Faze FM Radio Ltd.
- Trade name: Fase FM
- Company type: Limited company
- Industry: Media
- Genre: Radio
- Founded: Manchester, England (1993)
- Defunct: 1997
- Fate: Acquired 1997
- Successor: Chrysalis Group
- Headquarters: Manchester, England
- Area served: North of England
- Key people: Guy Hornsby; Mike Gray; Julian Martin; Eugene Perera;
- Products: Kiss 102; Kiss 105;

= Faze FM =

Faze FM Radio Ltd was the owner of two dance music radio stations in the North of England.

It operated Kiss 102 in Manchester and Kiss 105 in Yorkshire from 1994 to 1997 before being taken over by Chrysalis Group.

==History==
Faze FM Radio Ltd was incorporated in 1993 by Eugene Perera's Level Broadcast Ltd. A licence application for the Manchester ILR with shareholders Level Broadcast, Mike Powell's UKRD, Eastern Counties Newspaper Group and 3i was successful and Faze FM Radio Ltd launched as Kiss 102 in November 1994. At launch, Guy Hornsby was managing director, Mike Gray, programme controller, Julian Martin, sales controller and Eugene Perera, marketing director. A further successful licence application for the Yorkshire regional licence resulted in the launch of Kiss 105 in 1997. Initially the group employed just 17 staff, but this grew to over 120 individuals working full and part-time in programming, sales, marketing, administration, finance and engineering.

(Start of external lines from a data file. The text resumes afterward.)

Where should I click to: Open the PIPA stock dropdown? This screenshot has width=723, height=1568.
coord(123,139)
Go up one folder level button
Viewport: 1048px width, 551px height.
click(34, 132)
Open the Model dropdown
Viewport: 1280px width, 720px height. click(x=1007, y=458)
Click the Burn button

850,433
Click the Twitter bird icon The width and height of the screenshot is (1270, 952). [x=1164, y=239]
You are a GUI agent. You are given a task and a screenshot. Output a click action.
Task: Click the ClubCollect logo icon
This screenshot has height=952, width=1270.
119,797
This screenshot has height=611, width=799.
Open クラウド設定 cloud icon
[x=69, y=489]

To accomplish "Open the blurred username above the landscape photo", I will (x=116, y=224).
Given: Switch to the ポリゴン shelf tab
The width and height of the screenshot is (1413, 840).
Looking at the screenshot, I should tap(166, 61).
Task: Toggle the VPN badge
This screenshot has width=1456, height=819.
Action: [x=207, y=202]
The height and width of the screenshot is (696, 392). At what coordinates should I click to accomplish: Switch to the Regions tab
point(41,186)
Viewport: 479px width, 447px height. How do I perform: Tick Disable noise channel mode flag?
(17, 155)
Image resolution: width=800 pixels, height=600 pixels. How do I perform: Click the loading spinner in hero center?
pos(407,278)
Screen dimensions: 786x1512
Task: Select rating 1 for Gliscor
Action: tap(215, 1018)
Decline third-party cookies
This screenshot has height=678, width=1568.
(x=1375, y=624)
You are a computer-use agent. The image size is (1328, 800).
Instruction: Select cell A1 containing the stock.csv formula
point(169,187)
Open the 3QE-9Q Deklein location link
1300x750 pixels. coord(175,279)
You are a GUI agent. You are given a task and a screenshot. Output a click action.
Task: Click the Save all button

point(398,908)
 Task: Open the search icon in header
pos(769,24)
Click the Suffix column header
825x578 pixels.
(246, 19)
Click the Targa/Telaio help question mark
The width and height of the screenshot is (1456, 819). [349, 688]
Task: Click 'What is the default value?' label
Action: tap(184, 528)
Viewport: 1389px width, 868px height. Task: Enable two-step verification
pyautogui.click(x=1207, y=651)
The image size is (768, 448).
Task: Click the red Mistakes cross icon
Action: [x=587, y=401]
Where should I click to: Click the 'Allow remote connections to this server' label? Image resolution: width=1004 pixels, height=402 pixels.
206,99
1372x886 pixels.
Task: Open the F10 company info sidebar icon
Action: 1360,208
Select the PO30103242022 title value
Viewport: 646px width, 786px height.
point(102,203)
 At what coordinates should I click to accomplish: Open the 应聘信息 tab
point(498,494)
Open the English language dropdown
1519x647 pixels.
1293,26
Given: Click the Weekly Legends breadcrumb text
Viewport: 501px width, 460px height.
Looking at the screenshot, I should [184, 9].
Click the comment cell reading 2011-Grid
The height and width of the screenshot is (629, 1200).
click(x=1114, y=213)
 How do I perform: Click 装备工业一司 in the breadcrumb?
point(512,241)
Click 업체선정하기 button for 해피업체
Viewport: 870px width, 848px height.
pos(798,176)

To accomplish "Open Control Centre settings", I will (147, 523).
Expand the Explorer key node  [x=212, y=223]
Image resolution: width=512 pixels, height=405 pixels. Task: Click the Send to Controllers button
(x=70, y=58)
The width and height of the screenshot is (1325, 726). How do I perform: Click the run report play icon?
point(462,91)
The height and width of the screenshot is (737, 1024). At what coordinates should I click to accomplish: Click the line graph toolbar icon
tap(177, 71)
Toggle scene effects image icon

The Kiss 102/105 dance music format was the brainchild of two highly experienced UK radio programmers, Mike Gray and Guy Hornsby, who first worked together at the original BBC Radio London where they produced the station's leading DJ presenters Robbie Vincent and Tony Blackburn.

Despite staying true to its roots and playing "thumping dance music" at breakfast time, a move perceived of in the radio industry at the time as unlikely to be popular, the station achieved a 10% share of the total available audience, and its yellow oblong car stickers could be seen proudly displayed by an enthusiastic audience across the entire region.

Following approaches by most of the country's key media players, Faze FM was purchased by the Chrysalis Group (now Global Radio) for £17.6m just over four years after the company had been founded with an initial investment of £600k. The stations were renamed as Galaxy after the purchase, and in 2011 Global Radio re-branded them both Capital Manchester and Capital Yorkshire as part of the new Capital network.

==Branding==
Faze licensed the "Kiss" brand from Kiss 100 in London and commissioned radio ident company Alfasound to make their jingles. Two custom packages were made, the first was called "Danceman" and the follow-up was called "Music is Life".